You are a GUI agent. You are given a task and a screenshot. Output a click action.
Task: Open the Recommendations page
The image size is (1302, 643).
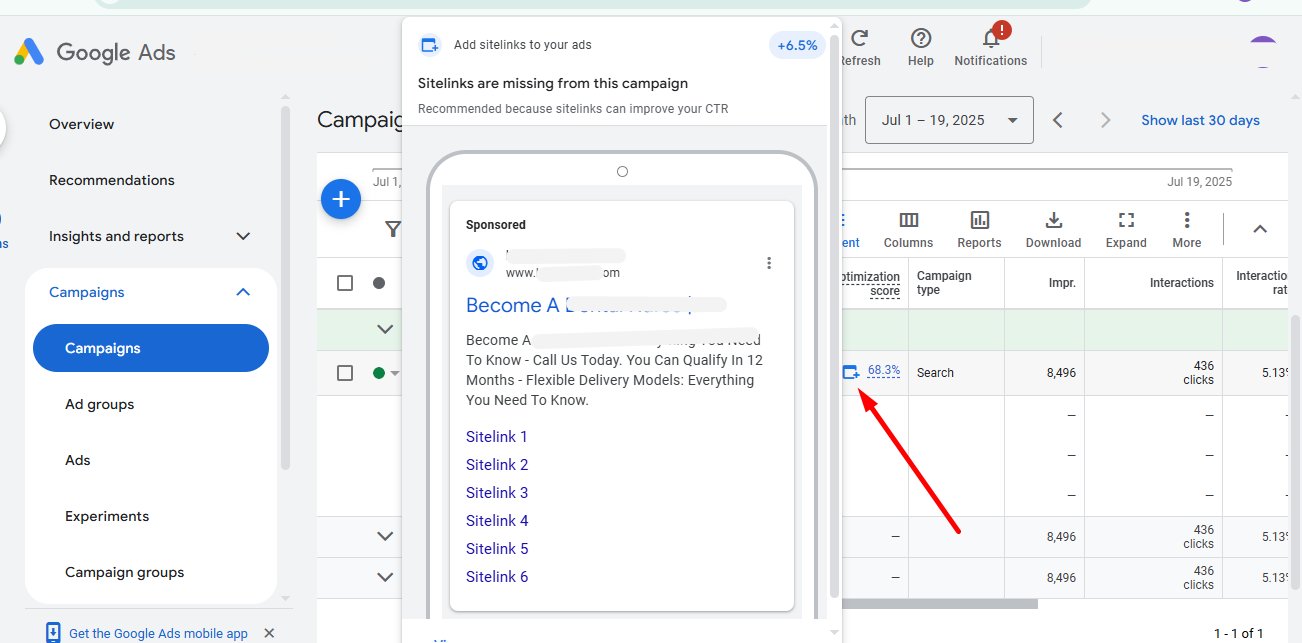(x=111, y=180)
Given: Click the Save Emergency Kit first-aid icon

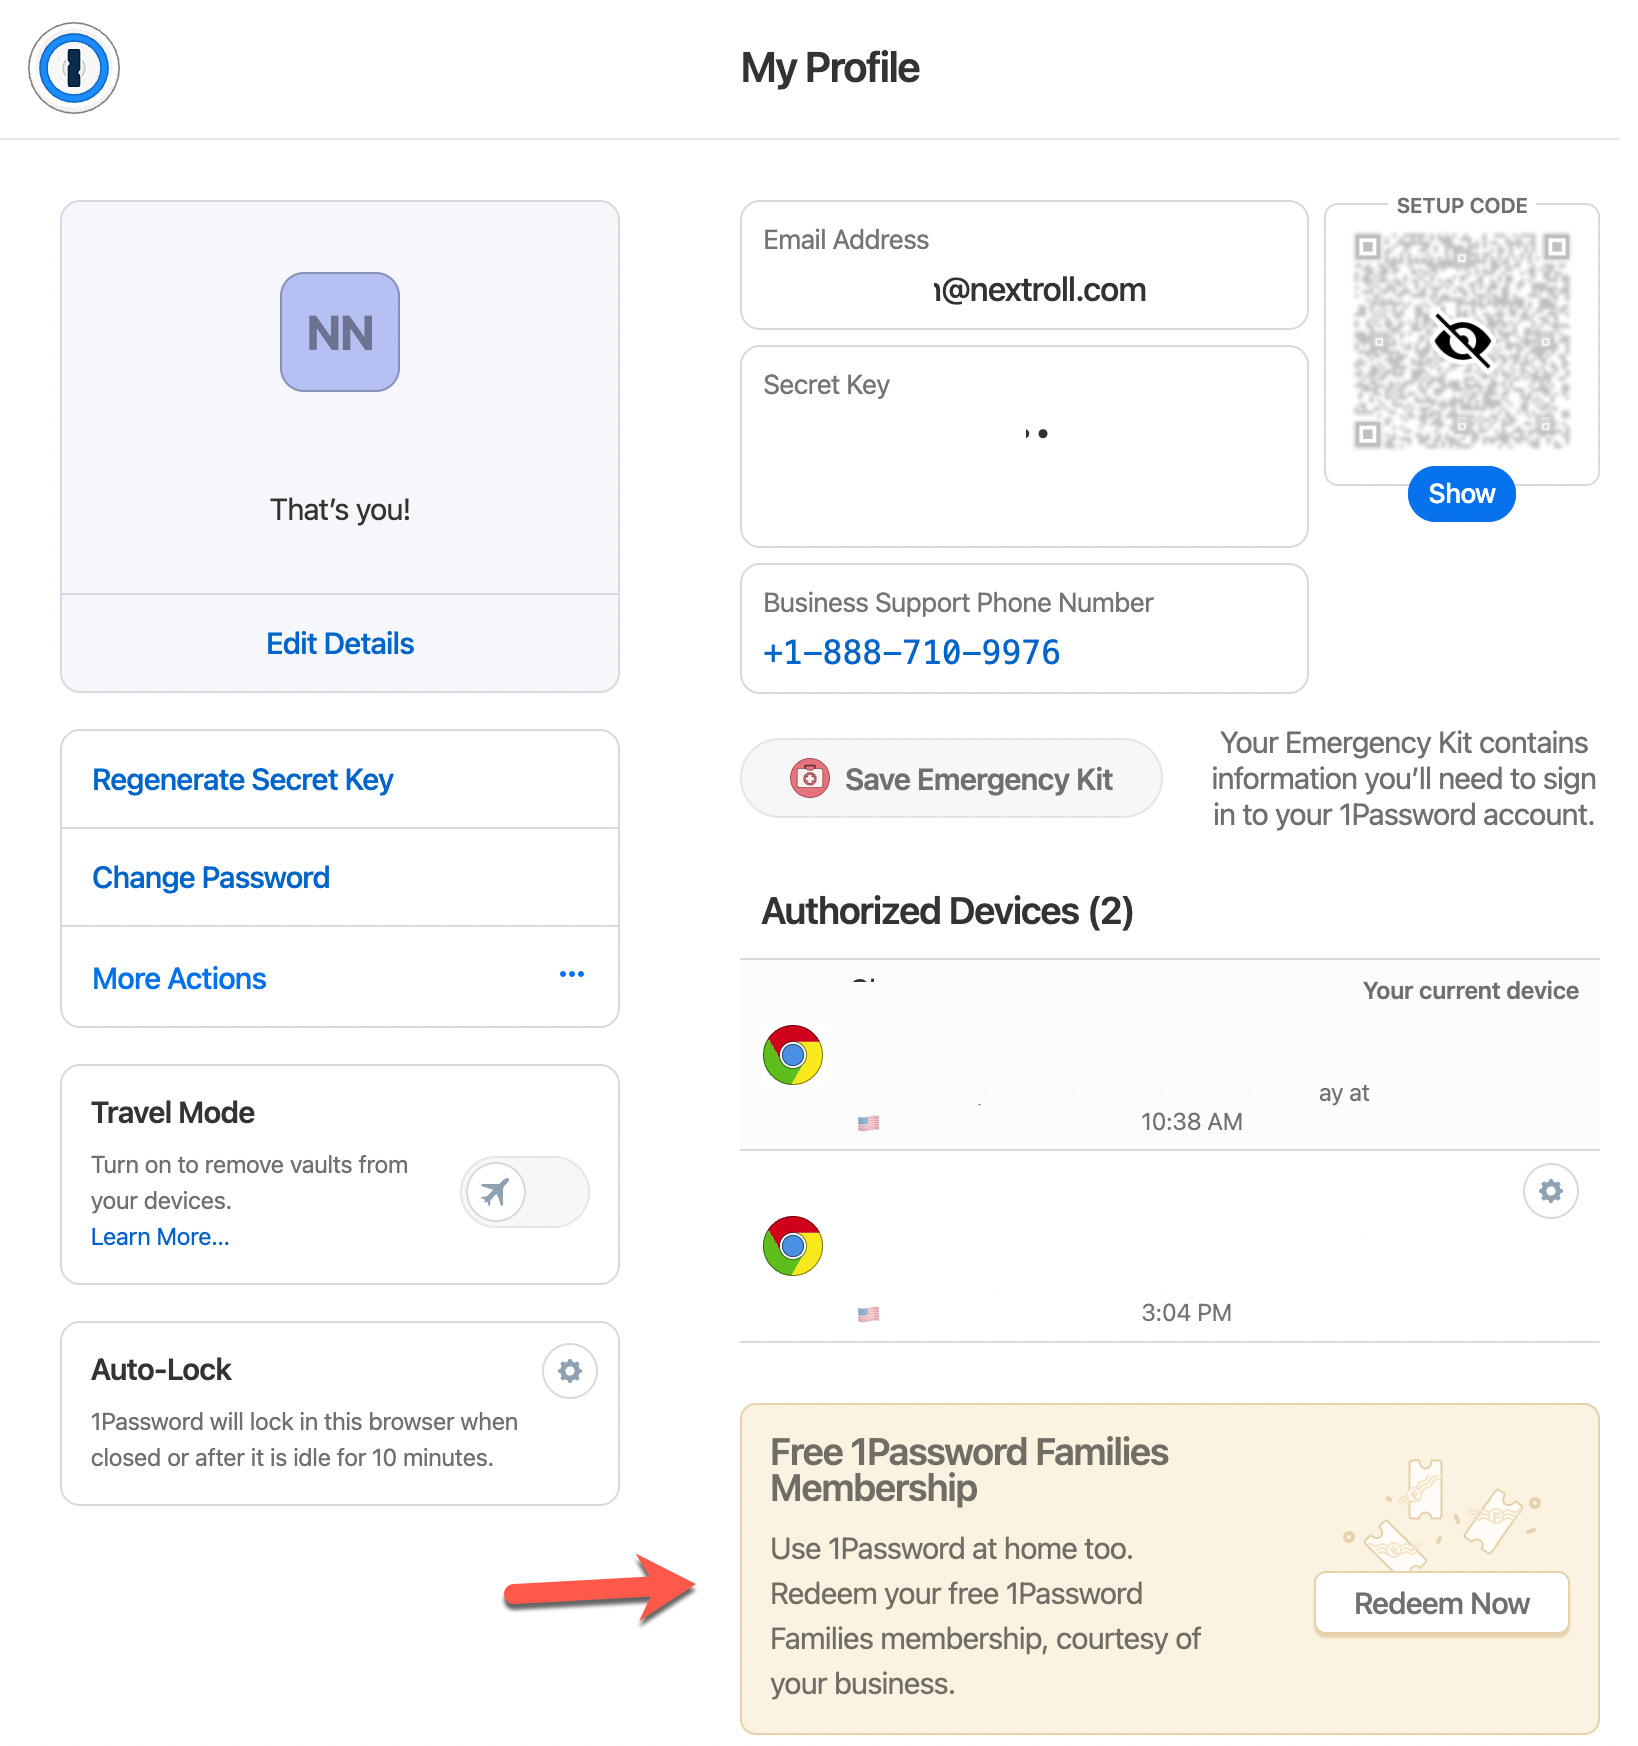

☆ ☆ ☆ ☆

* **Activity**:
Copy every record exactly as written, leaving out the pictures.

* **Output for this exercise**:
You are a GUI agent. You are given a task and a screenshot. Output a click action.
Task: Open the Recommendations page
The image size is (1302, 643).
(x=111, y=180)
Given: Click the Save Emergency Kit first-aid icon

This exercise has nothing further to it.